Segment Start: Records to process
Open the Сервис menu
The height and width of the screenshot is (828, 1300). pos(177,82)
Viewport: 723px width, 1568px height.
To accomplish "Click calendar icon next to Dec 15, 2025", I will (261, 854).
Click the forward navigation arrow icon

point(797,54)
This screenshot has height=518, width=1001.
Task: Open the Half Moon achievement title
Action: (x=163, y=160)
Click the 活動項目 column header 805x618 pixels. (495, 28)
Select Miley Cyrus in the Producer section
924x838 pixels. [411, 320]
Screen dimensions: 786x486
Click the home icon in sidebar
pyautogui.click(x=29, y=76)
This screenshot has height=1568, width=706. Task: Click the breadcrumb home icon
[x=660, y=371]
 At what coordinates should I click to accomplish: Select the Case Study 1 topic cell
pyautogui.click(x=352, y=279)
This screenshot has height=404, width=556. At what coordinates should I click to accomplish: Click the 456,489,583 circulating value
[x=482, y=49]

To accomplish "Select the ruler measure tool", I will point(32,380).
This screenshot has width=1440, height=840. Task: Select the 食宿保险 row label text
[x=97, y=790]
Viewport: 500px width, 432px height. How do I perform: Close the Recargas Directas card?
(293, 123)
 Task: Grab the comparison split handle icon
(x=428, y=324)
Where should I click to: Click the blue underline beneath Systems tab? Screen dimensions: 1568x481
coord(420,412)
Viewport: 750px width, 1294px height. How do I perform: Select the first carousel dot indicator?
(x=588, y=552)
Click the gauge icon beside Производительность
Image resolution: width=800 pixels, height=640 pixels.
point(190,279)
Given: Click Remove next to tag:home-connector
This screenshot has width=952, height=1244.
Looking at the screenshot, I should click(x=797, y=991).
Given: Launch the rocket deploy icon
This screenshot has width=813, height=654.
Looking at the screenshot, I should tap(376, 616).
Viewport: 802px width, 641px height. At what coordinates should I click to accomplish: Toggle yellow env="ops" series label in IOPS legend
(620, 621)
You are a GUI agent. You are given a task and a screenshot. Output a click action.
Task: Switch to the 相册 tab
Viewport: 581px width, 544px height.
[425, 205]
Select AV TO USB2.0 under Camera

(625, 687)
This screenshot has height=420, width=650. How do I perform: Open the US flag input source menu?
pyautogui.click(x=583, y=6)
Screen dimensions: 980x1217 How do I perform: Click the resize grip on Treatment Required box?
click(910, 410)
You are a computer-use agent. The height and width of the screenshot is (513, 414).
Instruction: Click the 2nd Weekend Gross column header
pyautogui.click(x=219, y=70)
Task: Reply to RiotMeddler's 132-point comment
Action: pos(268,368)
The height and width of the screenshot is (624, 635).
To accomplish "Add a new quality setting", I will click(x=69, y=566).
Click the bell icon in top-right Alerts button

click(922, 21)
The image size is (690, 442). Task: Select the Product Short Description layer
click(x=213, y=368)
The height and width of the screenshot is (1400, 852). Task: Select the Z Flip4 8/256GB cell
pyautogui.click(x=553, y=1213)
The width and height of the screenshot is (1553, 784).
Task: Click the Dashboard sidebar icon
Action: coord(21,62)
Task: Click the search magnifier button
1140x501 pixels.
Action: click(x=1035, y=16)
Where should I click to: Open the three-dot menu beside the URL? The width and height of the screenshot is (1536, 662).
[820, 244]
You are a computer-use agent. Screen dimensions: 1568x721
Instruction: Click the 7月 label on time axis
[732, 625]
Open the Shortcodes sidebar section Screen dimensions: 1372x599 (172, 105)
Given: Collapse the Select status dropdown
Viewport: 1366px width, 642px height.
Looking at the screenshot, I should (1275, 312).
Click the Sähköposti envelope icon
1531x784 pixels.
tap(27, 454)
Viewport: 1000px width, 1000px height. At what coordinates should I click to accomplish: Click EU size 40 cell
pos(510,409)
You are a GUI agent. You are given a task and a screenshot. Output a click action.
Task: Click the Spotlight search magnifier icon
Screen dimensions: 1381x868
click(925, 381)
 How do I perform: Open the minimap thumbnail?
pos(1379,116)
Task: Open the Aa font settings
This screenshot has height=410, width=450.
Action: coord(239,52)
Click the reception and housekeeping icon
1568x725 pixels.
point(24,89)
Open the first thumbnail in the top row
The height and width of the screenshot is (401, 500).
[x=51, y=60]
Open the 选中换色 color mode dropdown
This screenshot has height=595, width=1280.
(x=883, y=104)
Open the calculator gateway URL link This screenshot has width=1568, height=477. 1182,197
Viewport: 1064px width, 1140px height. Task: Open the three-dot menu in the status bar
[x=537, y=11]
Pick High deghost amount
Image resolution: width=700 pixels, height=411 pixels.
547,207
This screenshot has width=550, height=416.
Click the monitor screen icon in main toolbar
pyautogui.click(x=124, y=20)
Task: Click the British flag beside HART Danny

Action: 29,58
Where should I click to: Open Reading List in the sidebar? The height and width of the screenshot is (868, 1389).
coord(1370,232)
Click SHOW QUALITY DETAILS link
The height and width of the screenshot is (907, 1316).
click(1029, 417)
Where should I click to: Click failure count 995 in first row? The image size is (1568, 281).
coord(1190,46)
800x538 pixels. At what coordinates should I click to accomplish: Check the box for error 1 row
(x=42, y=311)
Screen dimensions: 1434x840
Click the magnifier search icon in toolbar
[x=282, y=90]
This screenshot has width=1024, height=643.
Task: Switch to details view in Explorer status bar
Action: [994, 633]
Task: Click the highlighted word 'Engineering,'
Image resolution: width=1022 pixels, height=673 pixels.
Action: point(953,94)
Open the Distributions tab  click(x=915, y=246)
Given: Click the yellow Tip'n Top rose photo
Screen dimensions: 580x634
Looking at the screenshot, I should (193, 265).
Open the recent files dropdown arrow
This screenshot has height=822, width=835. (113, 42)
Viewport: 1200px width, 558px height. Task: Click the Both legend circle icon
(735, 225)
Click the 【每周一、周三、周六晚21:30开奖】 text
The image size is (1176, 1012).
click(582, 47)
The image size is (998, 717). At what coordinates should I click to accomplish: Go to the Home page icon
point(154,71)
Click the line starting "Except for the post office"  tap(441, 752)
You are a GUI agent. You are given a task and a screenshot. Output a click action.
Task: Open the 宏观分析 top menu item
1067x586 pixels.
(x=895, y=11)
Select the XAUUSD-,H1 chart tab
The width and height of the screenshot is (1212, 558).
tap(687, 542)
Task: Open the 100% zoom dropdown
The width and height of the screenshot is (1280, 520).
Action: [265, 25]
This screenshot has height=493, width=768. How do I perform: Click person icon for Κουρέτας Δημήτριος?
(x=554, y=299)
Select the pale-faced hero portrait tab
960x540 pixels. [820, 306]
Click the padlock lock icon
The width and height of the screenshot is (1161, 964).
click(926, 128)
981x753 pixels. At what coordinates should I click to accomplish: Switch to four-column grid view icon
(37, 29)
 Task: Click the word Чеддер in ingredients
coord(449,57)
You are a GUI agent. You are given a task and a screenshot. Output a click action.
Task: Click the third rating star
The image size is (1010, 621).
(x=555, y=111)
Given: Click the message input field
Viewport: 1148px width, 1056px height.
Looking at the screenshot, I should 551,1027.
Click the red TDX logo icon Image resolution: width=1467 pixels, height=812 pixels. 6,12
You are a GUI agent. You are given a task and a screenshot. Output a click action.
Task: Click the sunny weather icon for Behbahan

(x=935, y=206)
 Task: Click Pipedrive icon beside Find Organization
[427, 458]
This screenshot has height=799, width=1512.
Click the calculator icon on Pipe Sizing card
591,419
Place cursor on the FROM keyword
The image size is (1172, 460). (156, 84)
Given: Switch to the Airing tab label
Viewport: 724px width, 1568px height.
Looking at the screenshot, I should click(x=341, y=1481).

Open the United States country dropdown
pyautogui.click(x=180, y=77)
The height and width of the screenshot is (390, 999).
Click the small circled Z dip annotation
Segment End: Records to process
**Exercise objective**
All of the entries above need to be printed again exactly.

**Solution to this problem**
Open the Сервис menu
The height and width of the screenshot is (828, 1300). pos(177,82)
Viewport: 723px width, 1568px height.
To accomplish "Click calendar icon next to Dec 15, 2025", I will (261, 854).
Click the forward navigation arrow icon

point(797,54)
This screenshot has height=518, width=1001.
Task: Open the Half Moon achievement title
Action: (x=163, y=160)
Click the 活動項目 column header 805x618 pixels. (495, 28)
Select Miley Cyrus in the Producer section
924x838 pixels. [411, 320]
Screen dimensions: 786x486
Click the home icon in sidebar
pyautogui.click(x=29, y=76)
This screenshot has height=1568, width=706. Task: Click the breadcrumb home icon
[x=660, y=371]
 At what coordinates should I click to accomplish: Select the Case Study 1 topic cell
pyautogui.click(x=352, y=279)
This screenshot has height=404, width=556. At what coordinates should I click to accomplish: Click the 456,489,583 circulating value
[x=482, y=49]

To accomplish "Select the ruler measure tool", I will point(32,380).
This screenshot has width=1440, height=840. Task: Select the 食宿保险 row label text
[x=97, y=790]
Viewport: 500px width, 432px height. How do I perform: Close the Recargas Directas card?
(293, 123)
 Task: Grab the comparison split handle icon
(x=428, y=324)
Where should I click to: Click the blue underline beneath Systems tab? Screen dimensions: 1568x481
coord(420,412)
Viewport: 750px width, 1294px height. How do I perform: Select the first carousel dot indicator?
(x=588, y=552)
Click the gauge icon beside Производительность
Image resolution: width=800 pixels, height=640 pixels.
point(190,279)
Given: Click Remove next to tag:home-connector
This screenshot has width=952, height=1244.
Looking at the screenshot, I should click(x=797, y=991).
Given: Launch the rocket deploy icon
This screenshot has width=813, height=654.
Looking at the screenshot, I should tap(376, 616).
Viewport: 802px width, 641px height. At what coordinates should I click to accomplish: Toggle yellow env="ops" series label in IOPS legend
(620, 621)
You are a GUI agent. You are given a task and a screenshot. Output a click action.
Task: Switch to the 相册 tab
Viewport: 581px width, 544px height.
[425, 205]
Select AV TO USB2.0 under Camera

(625, 687)
This screenshot has height=420, width=650. How do I perform: Open the US flag input source menu?
pyautogui.click(x=583, y=6)
Screen dimensions: 980x1217 How do I perform: Click the resize grip on Treatment Required box?
click(910, 410)
You are a computer-use agent. The height and width of the screenshot is (513, 414).
Instruction: Click the 2nd Weekend Gross column header
pyautogui.click(x=219, y=70)
Task: Reply to RiotMeddler's 132-point comment
Action: pos(268,368)
The height and width of the screenshot is (624, 635).
To accomplish "Add a new quality setting", I will click(x=69, y=566).
Click the bell icon in top-right Alerts button

click(922, 21)
The image size is (690, 442). Task: Select the Product Short Description layer
click(x=213, y=368)
The height and width of the screenshot is (1400, 852). Task: Select the Z Flip4 8/256GB cell
pyautogui.click(x=553, y=1213)
The width and height of the screenshot is (1553, 784).
Task: Click the Dashboard sidebar icon
Action: coord(21,62)
Task: Click the search magnifier button
1140x501 pixels.
Action: click(x=1035, y=16)
Where should I click to: Open the three-dot menu beside the URL? The width and height of the screenshot is (1536, 662).
[820, 244]
You are a computer-use agent. Screen dimensions: 1568x721
Instruction: Click the 7月 label on time axis
[732, 625]
Open the Shortcodes sidebar section Screen dimensions: 1372x599 (172, 105)
Given: Collapse the Select status dropdown
Viewport: 1366px width, 642px height.
Looking at the screenshot, I should (1275, 312).
Click the Sähköposti envelope icon
1531x784 pixels.
tap(27, 454)
Viewport: 1000px width, 1000px height. At what coordinates should I click to accomplish: Click EU size 40 cell
pos(510,409)
You are a GUI agent. You are given a task and a screenshot. Output a click action.
Task: Click the Spotlight search magnifier icon
Screen dimensions: 1381x868
click(925, 381)
 How do I perform: Open the minimap thumbnail?
pos(1379,116)
Task: Open the Aa font settings
This screenshot has height=410, width=450.
Action: coord(239,52)
Click the reception and housekeeping icon
1568x725 pixels.
point(24,89)
Open the first thumbnail in the top row
The height and width of the screenshot is (401, 500).
[x=51, y=60]
Open the 选中换色 color mode dropdown
This screenshot has height=595, width=1280.
(x=883, y=104)
Open the calculator gateway URL link This screenshot has width=1568, height=477. 1182,197
Viewport: 1064px width, 1140px height. Task: Open the three-dot menu in the status bar
[x=537, y=11]
Pick High deghost amount
Image resolution: width=700 pixels, height=411 pixels.
547,207
This screenshot has width=550, height=416.
Click the monitor screen icon in main toolbar
pyautogui.click(x=124, y=20)
Task: Click the British flag beside HART Danny

Action: 29,58
Where should I click to: Open Reading List in the sidebar? The height and width of the screenshot is (868, 1389).
coord(1370,232)
Click SHOW QUALITY DETAILS link
The height and width of the screenshot is (907, 1316).
click(1029, 417)
Where should I click to: Click failure count 995 in first row? The image size is (1568, 281).
coord(1190,46)
800x538 pixels. At what coordinates should I click to accomplish: Check the box for error 1 row
(x=42, y=311)
Screen dimensions: 1434x840
Click the magnifier search icon in toolbar
[x=282, y=90]
This screenshot has width=1024, height=643.
Task: Switch to details view in Explorer status bar
Action: [994, 633]
Task: Click the highlighted word 'Engineering,'
Image resolution: width=1022 pixels, height=673 pixels.
Action: point(953,94)
Open the Distributions tab  click(x=915, y=246)
Given: Click the yellow Tip'n Top rose photo
Screen dimensions: 580x634
Looking at the screenshot, I should (193, 265).
Open the recent files dropdown arrow
This screenshot has height=822, width=835. (113, 42)
Viewport: 1200px width, 558px height. Task: Click the Both legend circle icon
(735, 225)
Click the 【每周一、周三、周六晚21:30开奖】 text
The image size is (1176, 1012).
click(582, 47)
The image size is (998, 717). At what coordinates should I click to accomplish: Go to the Home page icon
point(154,71)
Click the line starting "Except for the post office"  tap(441, 752)
You are a GUI agent. You are given a task and a screenshot. Output a click action.
Task: Open the 宏观分析 top menu item
1067x586 pixels.
(x=895, y=11)
Select the XAUUSD-,H1 chart tab
The width and height of the screenshot is (1212, 558).
tap(687, 542)
Task: Open the 100% zoom dropdown
The width and height of the screenshot is (1280, 520).
Action: [265, 25]
This screenshot has height=493, width=768. How do I perform: Click person icon for Κουρέτας Δημήτριος?
(x=554, y=299)
Select the pale-faced hero portrait tab
960x540 pixels. [820, 306]
Click the padlock lock icon
The width and height of the screenshot is (1161, 964).
click(926, 128)
981x753 pixels. At what coordinates should I click to accomplish: Switch to four-column grid view icon
(37, 29)
 Task: Click the word Чеддер in ingredients
coord(449,57)
You are a GUI agent. You are given a task and a screenshot. Output a click action.
Task: Click the third rating star
The image size is (1010, 621).
(x=555, y=111)
Given: Click the message input field
Viewport: 1148px width, 1056px height.
Looking at the screenshot, I should 551,1027.
Click the red TDX logo icon Image resolution: width=1467 pixels, height=812 pixels. 6,12
You are a GUI agent. You are given a task and a screenshot. Output a click action.
Task: Click the sunny weather icon for Behbahan

(x=935, y=206)
 Task: Click Pipedrive icon beside Find Organization
[427, 458]
This screenshot has height=799, width=1512.
Click the calculator icon on Pipe Sizing card
591,419
Place cursor on the FROM keyword
The image size is (1172, 460). (156, 84)
Given: Switch to the Airing tab label
Viewport: 724px width, 1568px height.
Looking at the screenshot, I should click(x=341, y=1481).

Open the United States country dropdown
pyautogui.click(x=180, y=77)
The height and width of the screenshot is (390, 999).
Click the small circled Z dip annotation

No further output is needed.